## BEGIN EXERCISE MATERIALS

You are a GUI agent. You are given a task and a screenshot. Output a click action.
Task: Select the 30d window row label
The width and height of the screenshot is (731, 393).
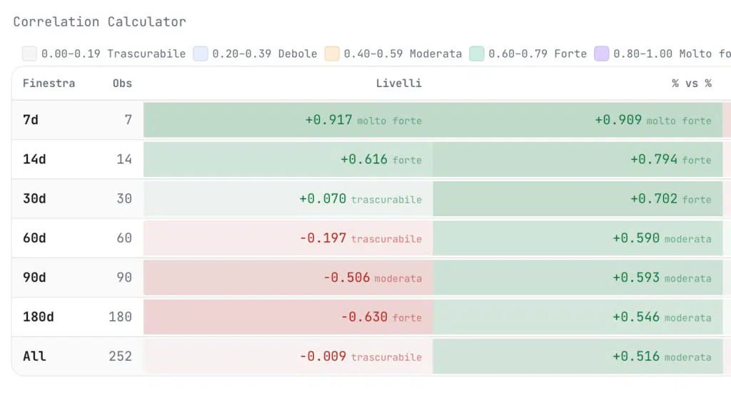34,198
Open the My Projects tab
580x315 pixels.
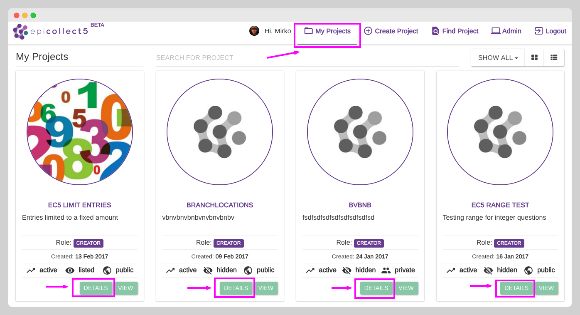click(x=327, y=31)
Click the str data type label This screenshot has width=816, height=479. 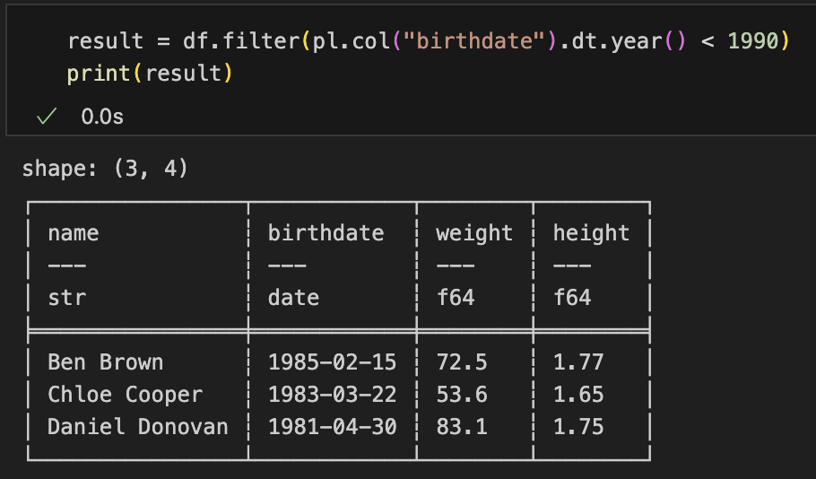point(67,297)
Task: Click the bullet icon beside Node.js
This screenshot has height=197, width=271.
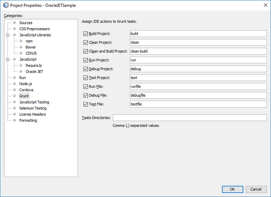Action: point(14,84)
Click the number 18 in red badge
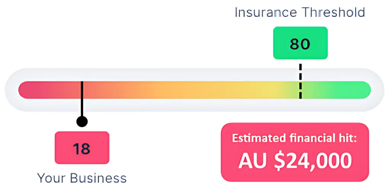 click(82, 148)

## END EXERCISE MATERIALS

• [EXERCISE TASK] Rewrite the material from the line containing "Task: Click the bullet icon beside Node.js" through the end as a JSON list of strings with one string per line, skipping blank lines and omitting the pictures.

• [CORRECT ANSWER]
[
  "Task: Click the bullet icon beside Node.js",
  "This screenshot has height=197, width=271.",
  "Action: point(14,84)",
  "Click the number 18 in red badge",
  " click(82, 148)"
]